**Given task**
Find every line in the listing that contains the word "size" and copy each of those lines.

**Data for this exercise**
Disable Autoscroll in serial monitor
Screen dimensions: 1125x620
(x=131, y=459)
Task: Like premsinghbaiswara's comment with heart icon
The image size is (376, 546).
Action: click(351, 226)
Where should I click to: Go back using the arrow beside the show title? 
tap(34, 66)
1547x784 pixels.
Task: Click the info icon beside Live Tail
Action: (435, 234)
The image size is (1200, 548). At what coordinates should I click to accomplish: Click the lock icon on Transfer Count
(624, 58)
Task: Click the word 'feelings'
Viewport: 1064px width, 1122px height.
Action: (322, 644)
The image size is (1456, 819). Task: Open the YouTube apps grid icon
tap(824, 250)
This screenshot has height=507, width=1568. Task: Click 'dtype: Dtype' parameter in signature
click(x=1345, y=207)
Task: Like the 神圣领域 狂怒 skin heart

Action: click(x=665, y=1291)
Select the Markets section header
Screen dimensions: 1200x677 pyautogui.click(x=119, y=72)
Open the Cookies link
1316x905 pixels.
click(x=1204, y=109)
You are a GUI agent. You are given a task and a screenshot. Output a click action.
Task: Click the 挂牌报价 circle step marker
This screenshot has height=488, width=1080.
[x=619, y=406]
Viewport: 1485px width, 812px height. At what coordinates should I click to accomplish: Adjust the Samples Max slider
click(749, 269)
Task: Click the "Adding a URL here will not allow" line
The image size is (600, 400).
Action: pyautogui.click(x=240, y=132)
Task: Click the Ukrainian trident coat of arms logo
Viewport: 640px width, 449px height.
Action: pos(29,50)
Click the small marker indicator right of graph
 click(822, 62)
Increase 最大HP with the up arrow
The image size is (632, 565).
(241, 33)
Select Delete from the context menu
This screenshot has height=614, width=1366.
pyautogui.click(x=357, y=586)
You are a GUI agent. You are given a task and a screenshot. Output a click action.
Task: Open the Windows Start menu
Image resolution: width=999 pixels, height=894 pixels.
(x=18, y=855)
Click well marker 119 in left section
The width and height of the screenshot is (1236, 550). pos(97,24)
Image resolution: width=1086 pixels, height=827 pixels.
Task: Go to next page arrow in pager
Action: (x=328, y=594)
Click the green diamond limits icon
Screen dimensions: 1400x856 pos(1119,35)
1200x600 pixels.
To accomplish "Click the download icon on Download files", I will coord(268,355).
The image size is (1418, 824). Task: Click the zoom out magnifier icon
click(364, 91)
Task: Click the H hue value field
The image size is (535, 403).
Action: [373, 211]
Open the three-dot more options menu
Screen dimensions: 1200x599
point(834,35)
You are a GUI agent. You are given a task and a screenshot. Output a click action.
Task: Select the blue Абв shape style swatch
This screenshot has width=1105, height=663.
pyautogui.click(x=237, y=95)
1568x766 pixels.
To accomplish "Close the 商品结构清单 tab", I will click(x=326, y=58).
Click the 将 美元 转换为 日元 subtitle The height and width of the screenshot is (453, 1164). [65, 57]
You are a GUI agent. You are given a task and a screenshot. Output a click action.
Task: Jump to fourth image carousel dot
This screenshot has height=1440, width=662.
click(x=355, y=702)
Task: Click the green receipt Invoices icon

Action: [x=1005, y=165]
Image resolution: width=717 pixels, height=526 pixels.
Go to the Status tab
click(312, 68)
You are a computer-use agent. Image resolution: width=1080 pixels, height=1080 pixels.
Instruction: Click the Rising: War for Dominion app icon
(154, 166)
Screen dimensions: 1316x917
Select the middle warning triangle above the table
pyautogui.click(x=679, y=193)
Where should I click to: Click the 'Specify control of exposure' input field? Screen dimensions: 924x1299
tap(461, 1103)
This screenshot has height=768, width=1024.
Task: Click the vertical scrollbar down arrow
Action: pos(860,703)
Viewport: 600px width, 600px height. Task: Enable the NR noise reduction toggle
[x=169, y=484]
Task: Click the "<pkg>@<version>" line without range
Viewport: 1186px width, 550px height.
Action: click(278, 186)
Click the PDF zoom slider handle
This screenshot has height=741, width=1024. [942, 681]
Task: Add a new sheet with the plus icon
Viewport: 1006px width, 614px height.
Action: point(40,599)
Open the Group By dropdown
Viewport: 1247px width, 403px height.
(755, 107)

**Exercise response**
The image size is (376, 546).
The image size is (1200, 548). At what coordinates should I click to accomplish: Click the lock icon on Transfer Count
The image size is (1456, 819). Task: Open the YouTube apps grid icon
The image size is (600, 400).
The image size is (632, 565).
The image size is (1418, 824). Task: Click the zoom out magnifier icon
The image size is (535, 403).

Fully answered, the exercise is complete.